-- Extracted data follows --
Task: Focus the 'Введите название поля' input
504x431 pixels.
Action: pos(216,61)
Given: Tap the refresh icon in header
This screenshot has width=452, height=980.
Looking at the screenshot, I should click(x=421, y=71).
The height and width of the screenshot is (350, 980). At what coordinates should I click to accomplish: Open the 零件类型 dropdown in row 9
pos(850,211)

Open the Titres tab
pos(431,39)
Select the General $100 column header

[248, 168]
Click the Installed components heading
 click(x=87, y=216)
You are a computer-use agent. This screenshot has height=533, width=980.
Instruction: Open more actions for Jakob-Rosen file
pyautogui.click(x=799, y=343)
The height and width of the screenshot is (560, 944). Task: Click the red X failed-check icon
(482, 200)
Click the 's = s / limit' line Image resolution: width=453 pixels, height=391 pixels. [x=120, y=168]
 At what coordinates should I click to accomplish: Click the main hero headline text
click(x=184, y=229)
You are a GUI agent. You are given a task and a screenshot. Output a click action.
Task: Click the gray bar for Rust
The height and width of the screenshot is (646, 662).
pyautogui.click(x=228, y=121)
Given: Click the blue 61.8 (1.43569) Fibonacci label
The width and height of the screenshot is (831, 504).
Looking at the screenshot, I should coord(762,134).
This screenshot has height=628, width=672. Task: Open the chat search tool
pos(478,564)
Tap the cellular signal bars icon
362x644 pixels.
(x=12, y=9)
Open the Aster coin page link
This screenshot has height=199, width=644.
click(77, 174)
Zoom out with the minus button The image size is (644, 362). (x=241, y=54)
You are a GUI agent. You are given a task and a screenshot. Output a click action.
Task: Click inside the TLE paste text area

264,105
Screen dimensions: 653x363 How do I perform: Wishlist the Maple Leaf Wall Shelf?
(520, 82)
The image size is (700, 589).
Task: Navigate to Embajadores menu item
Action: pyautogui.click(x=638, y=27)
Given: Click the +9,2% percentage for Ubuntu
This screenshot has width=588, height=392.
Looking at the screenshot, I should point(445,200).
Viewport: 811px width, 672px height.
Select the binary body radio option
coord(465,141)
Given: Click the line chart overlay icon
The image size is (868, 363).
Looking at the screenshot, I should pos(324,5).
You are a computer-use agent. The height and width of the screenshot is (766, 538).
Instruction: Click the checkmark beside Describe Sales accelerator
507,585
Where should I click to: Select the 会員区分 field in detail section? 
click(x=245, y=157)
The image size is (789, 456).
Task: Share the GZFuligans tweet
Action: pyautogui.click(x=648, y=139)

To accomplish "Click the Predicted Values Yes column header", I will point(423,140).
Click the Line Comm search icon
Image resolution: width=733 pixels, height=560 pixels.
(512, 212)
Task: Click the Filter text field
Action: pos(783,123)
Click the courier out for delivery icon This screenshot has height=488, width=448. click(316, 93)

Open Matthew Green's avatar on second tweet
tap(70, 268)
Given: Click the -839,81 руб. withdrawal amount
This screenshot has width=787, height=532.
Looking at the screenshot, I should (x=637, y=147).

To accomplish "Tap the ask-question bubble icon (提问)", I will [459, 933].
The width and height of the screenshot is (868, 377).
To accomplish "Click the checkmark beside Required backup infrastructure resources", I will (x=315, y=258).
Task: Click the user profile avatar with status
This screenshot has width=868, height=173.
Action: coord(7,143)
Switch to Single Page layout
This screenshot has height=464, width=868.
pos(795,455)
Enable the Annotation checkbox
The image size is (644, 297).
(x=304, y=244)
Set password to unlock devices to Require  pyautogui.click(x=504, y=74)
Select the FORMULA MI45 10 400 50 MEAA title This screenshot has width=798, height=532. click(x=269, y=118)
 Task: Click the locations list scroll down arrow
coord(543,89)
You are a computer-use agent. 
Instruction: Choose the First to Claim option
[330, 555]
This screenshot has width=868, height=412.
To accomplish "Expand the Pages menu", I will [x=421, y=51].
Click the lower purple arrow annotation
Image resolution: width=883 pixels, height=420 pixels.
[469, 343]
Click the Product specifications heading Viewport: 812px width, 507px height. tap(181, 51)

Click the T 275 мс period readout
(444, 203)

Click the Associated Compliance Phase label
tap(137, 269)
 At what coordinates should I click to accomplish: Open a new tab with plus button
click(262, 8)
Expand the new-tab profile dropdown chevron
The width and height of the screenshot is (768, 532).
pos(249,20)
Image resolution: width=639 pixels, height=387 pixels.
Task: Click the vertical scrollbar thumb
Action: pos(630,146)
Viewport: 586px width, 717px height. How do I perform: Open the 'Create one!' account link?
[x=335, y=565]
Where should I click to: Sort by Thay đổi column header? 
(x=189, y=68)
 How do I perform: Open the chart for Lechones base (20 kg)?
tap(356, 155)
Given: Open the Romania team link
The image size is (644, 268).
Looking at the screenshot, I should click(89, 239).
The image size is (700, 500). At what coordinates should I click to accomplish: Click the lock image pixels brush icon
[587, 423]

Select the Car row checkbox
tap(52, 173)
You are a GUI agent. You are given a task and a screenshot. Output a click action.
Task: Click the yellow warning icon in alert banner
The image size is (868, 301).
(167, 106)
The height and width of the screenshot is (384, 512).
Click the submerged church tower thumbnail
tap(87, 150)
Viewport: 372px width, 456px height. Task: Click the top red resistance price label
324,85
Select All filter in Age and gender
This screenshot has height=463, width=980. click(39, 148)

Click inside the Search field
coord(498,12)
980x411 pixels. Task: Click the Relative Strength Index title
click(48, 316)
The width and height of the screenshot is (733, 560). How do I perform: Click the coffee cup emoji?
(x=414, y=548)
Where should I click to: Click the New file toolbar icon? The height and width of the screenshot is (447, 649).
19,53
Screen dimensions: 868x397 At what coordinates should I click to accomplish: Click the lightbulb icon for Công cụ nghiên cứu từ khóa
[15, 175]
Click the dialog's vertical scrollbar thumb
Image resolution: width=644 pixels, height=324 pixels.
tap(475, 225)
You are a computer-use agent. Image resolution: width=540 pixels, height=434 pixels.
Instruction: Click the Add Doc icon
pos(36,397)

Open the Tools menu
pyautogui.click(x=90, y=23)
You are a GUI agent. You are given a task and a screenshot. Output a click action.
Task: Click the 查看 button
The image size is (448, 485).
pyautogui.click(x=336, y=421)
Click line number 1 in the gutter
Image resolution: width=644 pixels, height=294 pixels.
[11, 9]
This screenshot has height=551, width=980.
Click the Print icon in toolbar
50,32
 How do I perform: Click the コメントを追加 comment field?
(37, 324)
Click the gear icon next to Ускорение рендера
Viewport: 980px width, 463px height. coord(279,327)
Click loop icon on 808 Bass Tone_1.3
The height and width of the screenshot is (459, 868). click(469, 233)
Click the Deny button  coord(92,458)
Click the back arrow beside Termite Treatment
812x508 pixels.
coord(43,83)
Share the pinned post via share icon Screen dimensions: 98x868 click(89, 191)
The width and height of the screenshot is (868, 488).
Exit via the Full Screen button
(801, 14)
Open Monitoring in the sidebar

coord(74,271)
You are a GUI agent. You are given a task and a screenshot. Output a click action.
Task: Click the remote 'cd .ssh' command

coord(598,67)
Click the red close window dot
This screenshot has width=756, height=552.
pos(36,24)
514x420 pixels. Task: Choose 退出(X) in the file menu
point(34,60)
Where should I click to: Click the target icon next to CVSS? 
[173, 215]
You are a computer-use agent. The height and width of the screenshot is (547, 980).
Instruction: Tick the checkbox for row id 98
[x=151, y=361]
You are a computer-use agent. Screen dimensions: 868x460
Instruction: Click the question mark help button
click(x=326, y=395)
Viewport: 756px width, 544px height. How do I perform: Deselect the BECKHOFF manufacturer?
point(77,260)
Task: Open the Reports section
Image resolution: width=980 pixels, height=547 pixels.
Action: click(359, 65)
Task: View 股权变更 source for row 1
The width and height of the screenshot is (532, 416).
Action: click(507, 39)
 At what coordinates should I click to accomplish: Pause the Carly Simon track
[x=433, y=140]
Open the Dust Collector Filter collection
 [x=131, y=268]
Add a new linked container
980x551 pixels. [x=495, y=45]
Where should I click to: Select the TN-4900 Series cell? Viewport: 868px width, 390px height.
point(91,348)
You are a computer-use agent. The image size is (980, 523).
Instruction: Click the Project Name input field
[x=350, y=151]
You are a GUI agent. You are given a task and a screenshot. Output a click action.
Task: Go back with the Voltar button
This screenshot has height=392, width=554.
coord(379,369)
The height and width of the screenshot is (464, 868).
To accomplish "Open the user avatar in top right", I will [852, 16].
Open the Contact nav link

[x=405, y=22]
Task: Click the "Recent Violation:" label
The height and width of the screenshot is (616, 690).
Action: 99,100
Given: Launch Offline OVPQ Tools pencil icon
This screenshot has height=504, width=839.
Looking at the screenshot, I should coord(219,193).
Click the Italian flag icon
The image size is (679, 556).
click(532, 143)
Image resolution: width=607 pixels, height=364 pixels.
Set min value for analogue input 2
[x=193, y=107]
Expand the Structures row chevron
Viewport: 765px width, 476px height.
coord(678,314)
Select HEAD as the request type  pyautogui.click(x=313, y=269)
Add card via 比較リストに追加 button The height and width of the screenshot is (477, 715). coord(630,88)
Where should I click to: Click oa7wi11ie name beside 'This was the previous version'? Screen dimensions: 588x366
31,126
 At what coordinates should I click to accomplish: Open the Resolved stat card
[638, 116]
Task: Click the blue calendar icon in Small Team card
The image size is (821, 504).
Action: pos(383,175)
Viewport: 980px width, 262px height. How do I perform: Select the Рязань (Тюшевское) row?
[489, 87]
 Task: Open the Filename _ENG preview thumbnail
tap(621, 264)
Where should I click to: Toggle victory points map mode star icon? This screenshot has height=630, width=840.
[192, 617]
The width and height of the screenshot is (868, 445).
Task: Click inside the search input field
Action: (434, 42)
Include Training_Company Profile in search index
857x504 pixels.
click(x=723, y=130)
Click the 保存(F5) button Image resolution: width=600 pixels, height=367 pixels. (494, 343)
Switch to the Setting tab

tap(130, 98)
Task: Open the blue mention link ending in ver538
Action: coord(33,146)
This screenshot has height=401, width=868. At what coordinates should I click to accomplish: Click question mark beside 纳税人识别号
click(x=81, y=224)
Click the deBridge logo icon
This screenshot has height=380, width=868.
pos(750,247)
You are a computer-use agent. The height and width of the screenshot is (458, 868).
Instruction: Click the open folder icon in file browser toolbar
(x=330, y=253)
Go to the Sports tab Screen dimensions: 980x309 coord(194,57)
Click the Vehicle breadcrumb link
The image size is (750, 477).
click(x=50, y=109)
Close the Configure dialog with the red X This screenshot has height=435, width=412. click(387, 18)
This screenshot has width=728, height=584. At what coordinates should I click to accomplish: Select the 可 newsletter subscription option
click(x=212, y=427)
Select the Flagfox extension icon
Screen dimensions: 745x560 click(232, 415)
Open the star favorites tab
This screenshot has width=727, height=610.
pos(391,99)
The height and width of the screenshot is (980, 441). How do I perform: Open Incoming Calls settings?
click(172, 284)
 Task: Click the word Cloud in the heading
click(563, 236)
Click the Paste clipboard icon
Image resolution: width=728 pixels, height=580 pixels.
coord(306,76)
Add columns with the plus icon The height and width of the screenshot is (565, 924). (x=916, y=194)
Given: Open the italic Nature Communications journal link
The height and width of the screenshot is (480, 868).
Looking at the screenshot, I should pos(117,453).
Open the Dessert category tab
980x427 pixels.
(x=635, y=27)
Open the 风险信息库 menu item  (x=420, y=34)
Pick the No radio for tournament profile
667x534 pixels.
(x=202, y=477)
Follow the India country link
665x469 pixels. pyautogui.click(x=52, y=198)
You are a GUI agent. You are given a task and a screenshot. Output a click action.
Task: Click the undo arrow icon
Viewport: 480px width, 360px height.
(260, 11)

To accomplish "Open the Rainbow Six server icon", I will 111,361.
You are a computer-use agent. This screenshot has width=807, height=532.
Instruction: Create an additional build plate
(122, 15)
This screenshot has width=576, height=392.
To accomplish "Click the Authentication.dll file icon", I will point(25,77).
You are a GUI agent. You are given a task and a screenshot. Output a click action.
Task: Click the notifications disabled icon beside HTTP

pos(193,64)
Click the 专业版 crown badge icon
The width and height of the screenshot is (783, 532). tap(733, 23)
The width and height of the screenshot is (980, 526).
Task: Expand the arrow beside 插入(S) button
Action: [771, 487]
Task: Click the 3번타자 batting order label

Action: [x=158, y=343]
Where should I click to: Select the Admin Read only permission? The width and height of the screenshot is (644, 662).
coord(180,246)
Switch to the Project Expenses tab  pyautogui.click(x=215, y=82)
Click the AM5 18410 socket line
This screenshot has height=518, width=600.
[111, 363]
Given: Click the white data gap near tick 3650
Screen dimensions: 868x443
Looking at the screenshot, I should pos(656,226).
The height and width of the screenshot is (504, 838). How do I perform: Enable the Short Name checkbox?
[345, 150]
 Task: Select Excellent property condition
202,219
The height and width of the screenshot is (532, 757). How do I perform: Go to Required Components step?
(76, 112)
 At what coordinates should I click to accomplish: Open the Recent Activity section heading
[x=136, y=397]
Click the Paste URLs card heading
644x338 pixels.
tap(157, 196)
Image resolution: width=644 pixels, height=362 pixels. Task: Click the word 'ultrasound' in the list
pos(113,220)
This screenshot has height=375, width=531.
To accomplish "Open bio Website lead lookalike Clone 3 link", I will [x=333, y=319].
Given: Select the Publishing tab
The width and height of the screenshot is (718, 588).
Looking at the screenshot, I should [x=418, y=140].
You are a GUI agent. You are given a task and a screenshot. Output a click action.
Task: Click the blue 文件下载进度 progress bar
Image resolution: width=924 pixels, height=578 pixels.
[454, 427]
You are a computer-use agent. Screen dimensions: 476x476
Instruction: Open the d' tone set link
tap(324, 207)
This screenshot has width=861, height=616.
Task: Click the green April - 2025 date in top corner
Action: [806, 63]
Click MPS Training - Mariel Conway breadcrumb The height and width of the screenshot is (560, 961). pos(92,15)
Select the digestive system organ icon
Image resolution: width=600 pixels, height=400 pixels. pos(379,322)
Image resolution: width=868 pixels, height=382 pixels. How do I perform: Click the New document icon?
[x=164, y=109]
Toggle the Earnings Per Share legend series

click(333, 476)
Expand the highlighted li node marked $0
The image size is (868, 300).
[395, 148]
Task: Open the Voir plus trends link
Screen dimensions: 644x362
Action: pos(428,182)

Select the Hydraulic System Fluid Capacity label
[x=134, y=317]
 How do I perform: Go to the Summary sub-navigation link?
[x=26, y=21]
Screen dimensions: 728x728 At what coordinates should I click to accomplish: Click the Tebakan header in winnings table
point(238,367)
-- Extracted data concluded --
What you should do: Check each line above for the word "breadcrumb" and copy the ones that have it.

Task result:
Click the Vehicle breadcrumb link
Click MPS Training - Mariel Conway breadcrumb The height and width of the screenshot is (560, 961). pos(92,15)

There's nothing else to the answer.